Records for locating displayed items:
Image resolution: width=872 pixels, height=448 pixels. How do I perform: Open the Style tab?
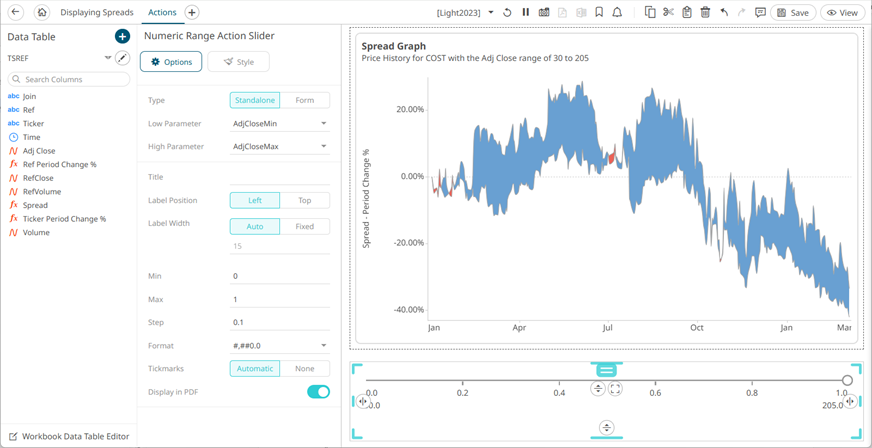point(238,62)
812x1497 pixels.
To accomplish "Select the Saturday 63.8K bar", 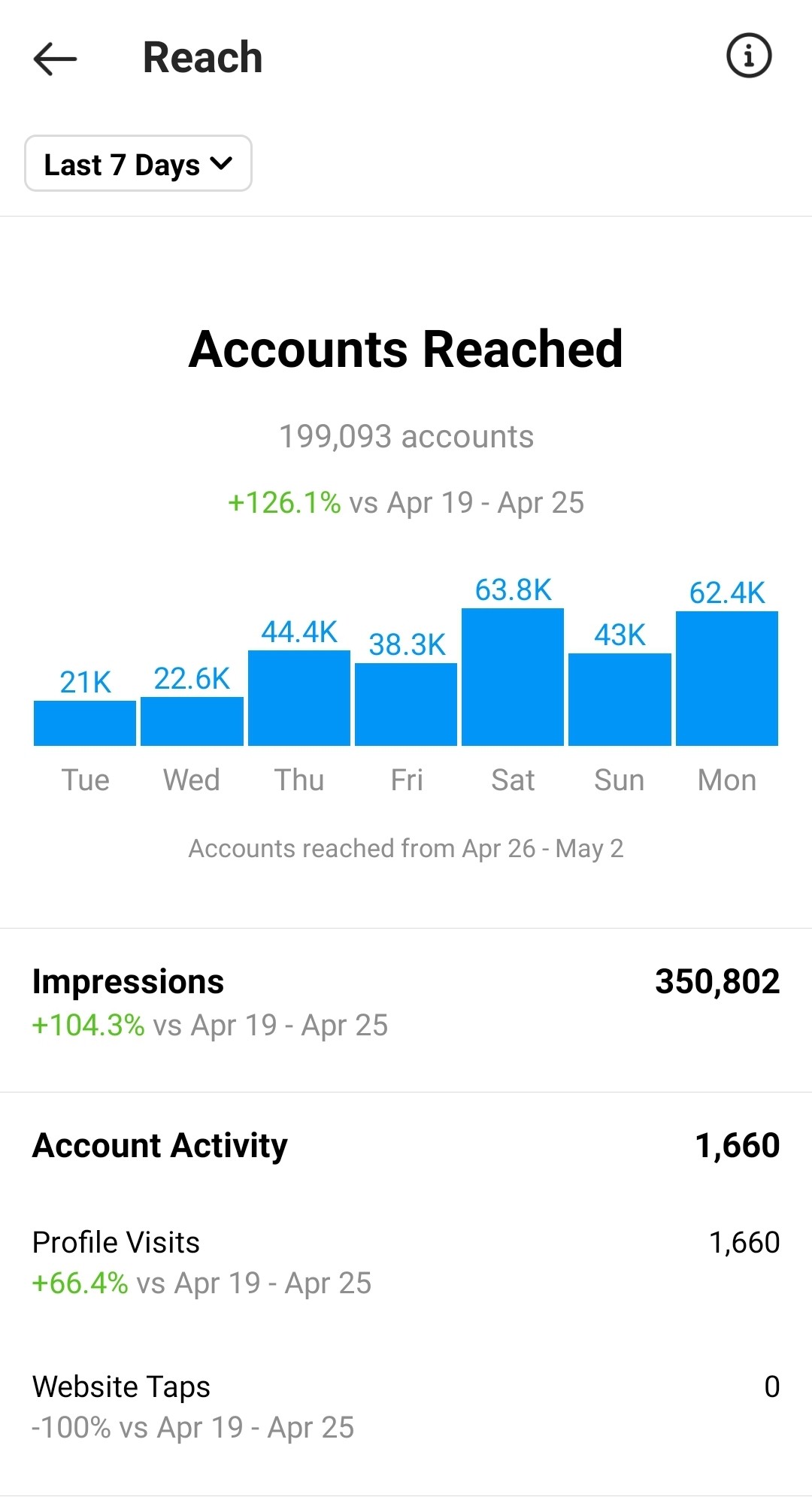I will tap(513, 677).
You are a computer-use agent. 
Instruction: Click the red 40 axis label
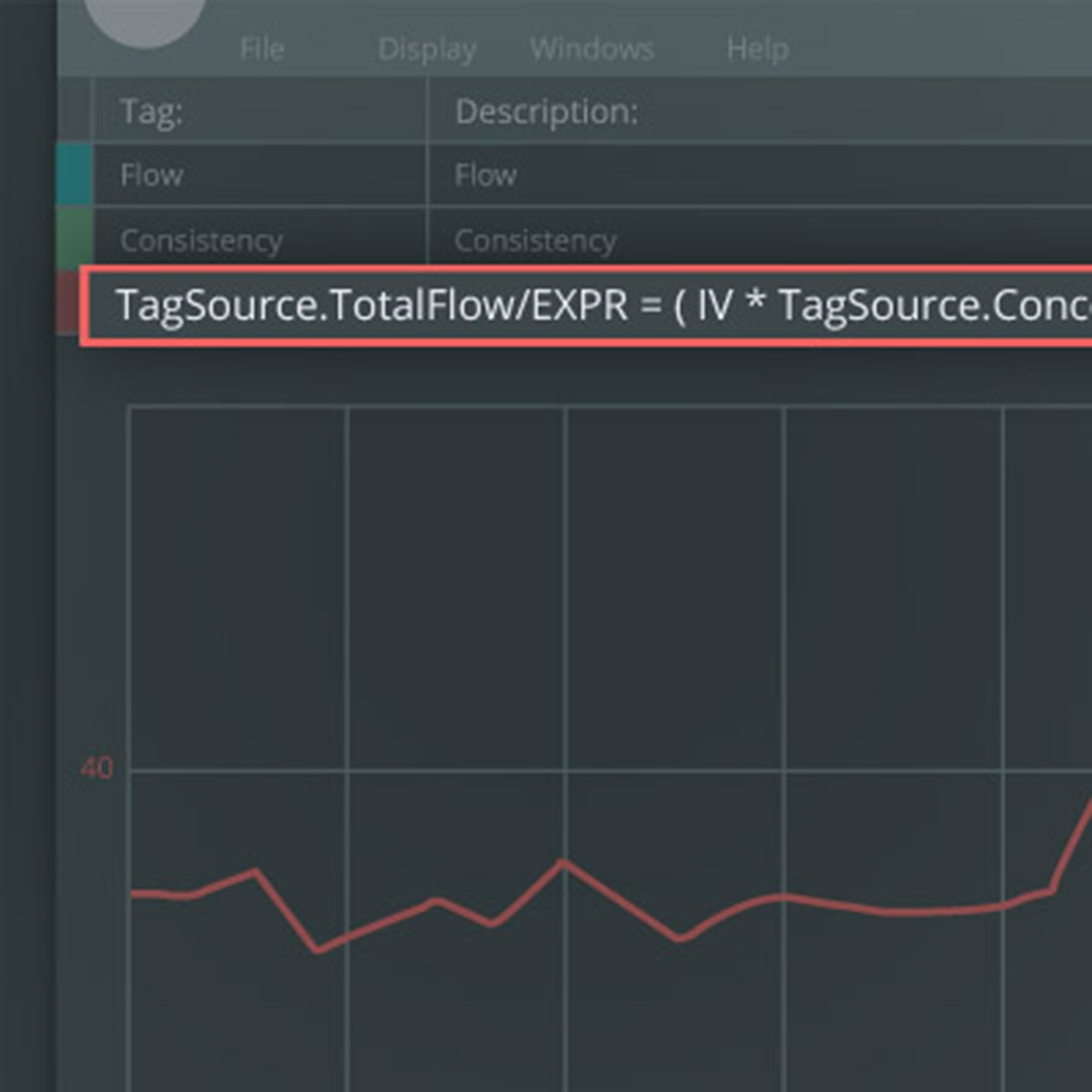(x=96, y=768)
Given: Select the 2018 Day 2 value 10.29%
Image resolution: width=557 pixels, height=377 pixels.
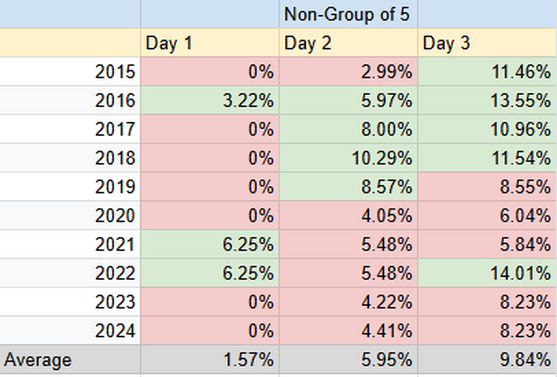Looking at the screenshot, I should pyautogui.click(x=348, y=158).
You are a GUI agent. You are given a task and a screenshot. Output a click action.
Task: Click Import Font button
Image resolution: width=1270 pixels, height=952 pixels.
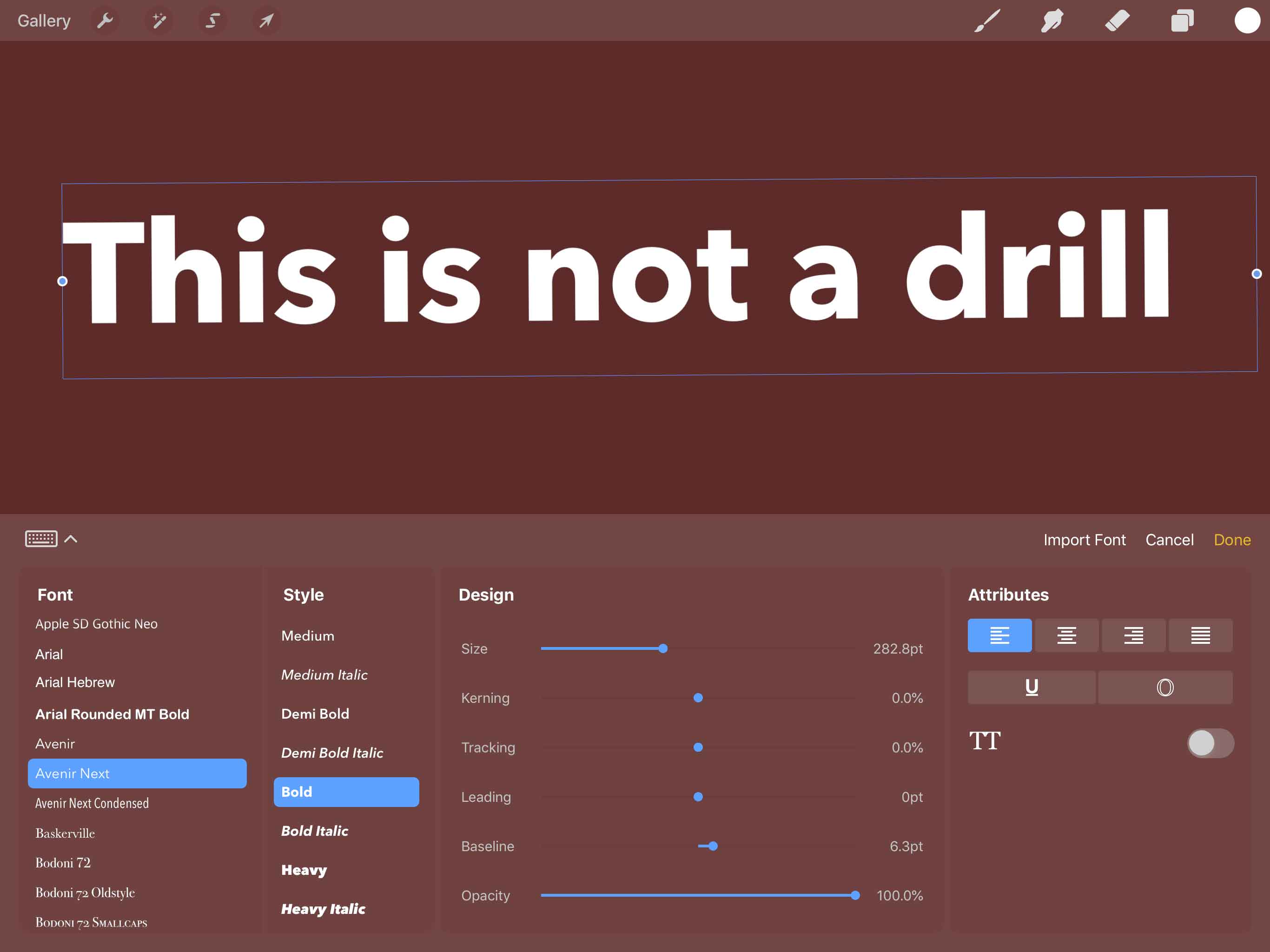coord(1085,540)
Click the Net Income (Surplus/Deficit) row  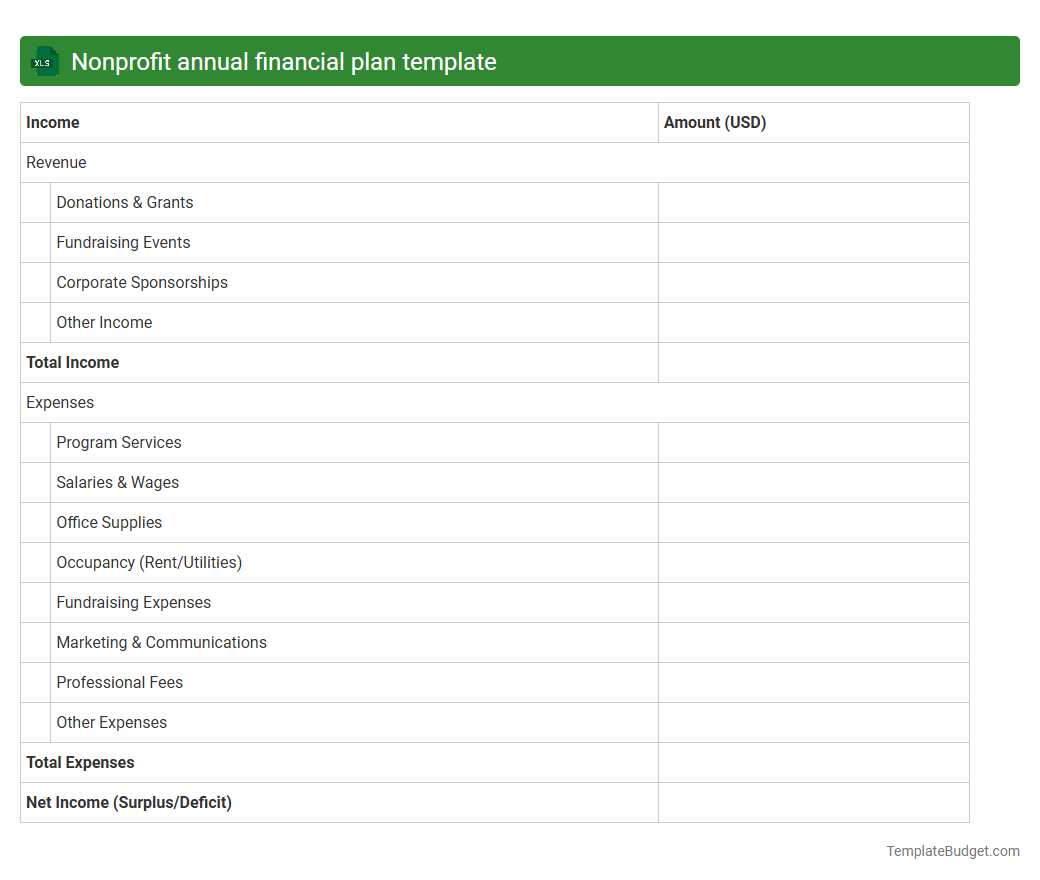[128, 802]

To be done: Starting at the line containing "Given: Select the 2018 Day 2 value 10.29%" and ending at the line containing "coord(1085,540)", rename "Image resolution" to "Screen size" in the records and change nothing else. Leave the pictures out of the answer.

Finished task:
Given: Select the 2018 Day 2 value 10.29%
Screen size: width=557 pixels, height=377 pixels.
Looking at the screenshot, I should pyautogui.click(x=348, y=158).
You are a GUI agent. You are given a task and a screenshot. Output a click action.
Task: Click Import Font button
Screen size: width=1270 pixels, height=952 pixels.
coord(1085,540)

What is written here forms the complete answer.